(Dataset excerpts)
Content starts

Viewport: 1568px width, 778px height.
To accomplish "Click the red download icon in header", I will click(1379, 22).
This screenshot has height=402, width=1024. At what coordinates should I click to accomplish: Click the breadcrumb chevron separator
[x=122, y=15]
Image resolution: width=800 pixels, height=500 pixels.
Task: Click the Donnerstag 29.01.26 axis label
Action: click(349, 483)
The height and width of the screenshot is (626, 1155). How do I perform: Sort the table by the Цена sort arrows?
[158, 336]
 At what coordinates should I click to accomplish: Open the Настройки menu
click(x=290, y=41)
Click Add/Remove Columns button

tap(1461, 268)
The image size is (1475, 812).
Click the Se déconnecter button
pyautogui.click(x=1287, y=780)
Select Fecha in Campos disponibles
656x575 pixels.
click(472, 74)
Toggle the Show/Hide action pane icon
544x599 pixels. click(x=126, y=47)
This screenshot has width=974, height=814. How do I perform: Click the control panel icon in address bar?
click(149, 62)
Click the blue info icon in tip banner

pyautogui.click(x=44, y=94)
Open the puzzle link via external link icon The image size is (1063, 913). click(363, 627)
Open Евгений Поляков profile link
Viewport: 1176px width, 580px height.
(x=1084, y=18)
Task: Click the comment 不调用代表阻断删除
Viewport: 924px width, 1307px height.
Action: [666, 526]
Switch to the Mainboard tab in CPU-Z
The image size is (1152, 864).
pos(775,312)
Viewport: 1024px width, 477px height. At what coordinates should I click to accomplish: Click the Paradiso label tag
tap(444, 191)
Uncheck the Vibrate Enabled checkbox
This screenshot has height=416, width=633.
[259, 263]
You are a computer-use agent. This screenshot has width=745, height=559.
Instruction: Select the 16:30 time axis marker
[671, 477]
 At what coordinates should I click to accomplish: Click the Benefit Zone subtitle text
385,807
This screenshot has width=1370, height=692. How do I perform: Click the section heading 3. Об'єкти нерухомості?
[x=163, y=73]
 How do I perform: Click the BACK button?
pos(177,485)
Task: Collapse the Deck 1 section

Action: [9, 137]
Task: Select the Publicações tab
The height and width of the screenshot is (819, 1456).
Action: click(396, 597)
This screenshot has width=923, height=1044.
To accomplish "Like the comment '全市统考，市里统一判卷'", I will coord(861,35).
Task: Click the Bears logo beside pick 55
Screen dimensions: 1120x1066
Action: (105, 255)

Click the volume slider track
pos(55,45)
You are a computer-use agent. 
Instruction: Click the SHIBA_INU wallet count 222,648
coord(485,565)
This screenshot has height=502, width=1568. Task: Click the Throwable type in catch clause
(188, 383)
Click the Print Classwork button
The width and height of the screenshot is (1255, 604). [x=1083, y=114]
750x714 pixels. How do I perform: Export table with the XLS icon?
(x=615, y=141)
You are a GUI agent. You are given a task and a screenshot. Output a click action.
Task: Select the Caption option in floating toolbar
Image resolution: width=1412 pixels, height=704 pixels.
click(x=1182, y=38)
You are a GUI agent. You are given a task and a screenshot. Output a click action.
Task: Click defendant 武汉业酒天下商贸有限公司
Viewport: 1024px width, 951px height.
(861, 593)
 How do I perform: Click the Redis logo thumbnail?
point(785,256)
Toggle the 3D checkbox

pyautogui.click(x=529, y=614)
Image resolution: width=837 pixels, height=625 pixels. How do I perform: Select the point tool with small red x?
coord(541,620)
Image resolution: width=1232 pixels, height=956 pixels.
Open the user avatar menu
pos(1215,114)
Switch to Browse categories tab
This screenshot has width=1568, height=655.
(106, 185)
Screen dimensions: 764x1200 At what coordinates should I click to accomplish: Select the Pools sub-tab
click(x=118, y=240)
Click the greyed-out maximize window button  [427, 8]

Content ends

§ **Task**
Every line of the data above should be output exactly as written.

§ **Your response**
Viewport: 1568px width, 778px height.
To accomplish "Click the red download icon in header", I will click(1379, 22).
This screenshot has height=402, width=1024. At what coordinates should I click to accomplish: Click the breadcrumb chevron separator
[x=122, y=15]
Image resolution: width=800 pixels, height=500 pixels.
Task: Click the Donnerstag 29.01.26 axis label
Action: click(349, 483)
The height and width of the screenshot is (626, 1155). How do I perform: Sort the table by the Цена sort arrows?
[158, 336]
 At what coordinates should I click to accomplish: Open the Настройки menu
click(x=290, y=41)
Click Add/Remove Columns button

tap(1461, 268)
The image size is (1475, 812).
Click the Se déconnecter button
pyautogui.click(x=1287, y=780)
Select Fecha in Campos disponibles
656x575 pixels.
click(472, 74)
Toggle the Show/Hide action pane icon
544x599 pixels. click(x=126, y=47)
This screenshot has width=974, height=814. How do I perform: Click the control panel icon in address bar?
click(149, 62)
Click the blue info icon in tip banner

pyautogui.click(x=44, y=94)
Open the puzzle link via external link icon The image size is (1063, 913). click(363, 627)
Open Евгений Поляков profile link
Viewport: 1176px width, 580px height.
(x=1084, y=18)
Task: Click the comment 不调用代表阻断删除
Viewport: 924px width, 1307px height.
Action: [666, 526]
Switch to the Mainboard tab in CPU-Z
The image size is (1152, 864).
pos(775,312)
Viewport: 1024px width, 477px height. At what coordinates should I click to accomplish: Click the Paradiso label tag
tap(444, 191)
Uncheck the Vibrate Enabled checkbox
This screenshot has height=416, width=633.
[259, 263]
You are a computer-use agent. This screenshot has width=745, height=559.
Instruction: Select the 16:30 time axis marker
[671, 477]
 At what coordinates should I click to accomplish: Click the Benefit Zone subtitle text
385,807
This screenshot has width=1370, height=692. How do I perform: Click the section heading 3. Об'єкти нерухомості?
[x=163, y=73]
 How do I perform: Click the BACK button?
pos(177,485)
Task: Collapse the Deck 1 section

Action: [9, 137]
Task: Select the Publicações tab
The height and width of the screenshot is (819, 1456).
Action: click(396, 597)
This screenshot has width=923, height=1044.
To accomplish "Like the comment '全市统考，市里统一判卷'", I will coord(861,35).
Task: Click the Bears logo beside pick 55
Screen dimensions: 1120x1066
Action: (105, 255)

Click the volume slider track
pos(55,45)
You are a computer-use agent. 
Instruction: Click the SHIBA_INU wallet count 222,648
coord(485,565)
This screenshot has height=502, width=1568. Task: Click the Throwable type in catch clause
(188, 383)
Click the Print Classwork button
The width and height of the screenshot is (1255, 604). [x=1083, y=114]
750x714 pixels. How do I perform: Export table with the XLS icon?
(x=615, y=141)
You are a GUI agent. You are given a task and a screenshot. Output a click action.
Task: Select the Caption option in floating toolbar
Image resolution: width=1412 pixels, height=704 pixels.
click(x=1182, y=38)
You are a GUI agent. You are given a task and a screenshot. Output a click action.
Task: Click defendant 武汉业酒天下商贸有限公司
Viewport: 1024px width, 951px height.
(861, 593)
 How do I perform: Click the Redis logo thumbnail?
point(785,256)
Toggle the 3D checkbox

pyautogui.click(x=529, y=614)
Image resolution: width=837 pixels, height=625 pixels. How do I perform: Select the point tool with small red x?
coord(541,620)
Image resolution: width=1232 pixels, height=956 pixels.
Open the user avatar menu
pos(1215,114)
Switch to Browse categories tab
This screenshot has width=1568, height=655.
(106, 185)
Screen dimensions: 764x1200 At what coordinates should I click to accomplish: Select the Pools sub-tab
click(x=118, y=240)
Click the greyed-out maximize window button  [427, 8]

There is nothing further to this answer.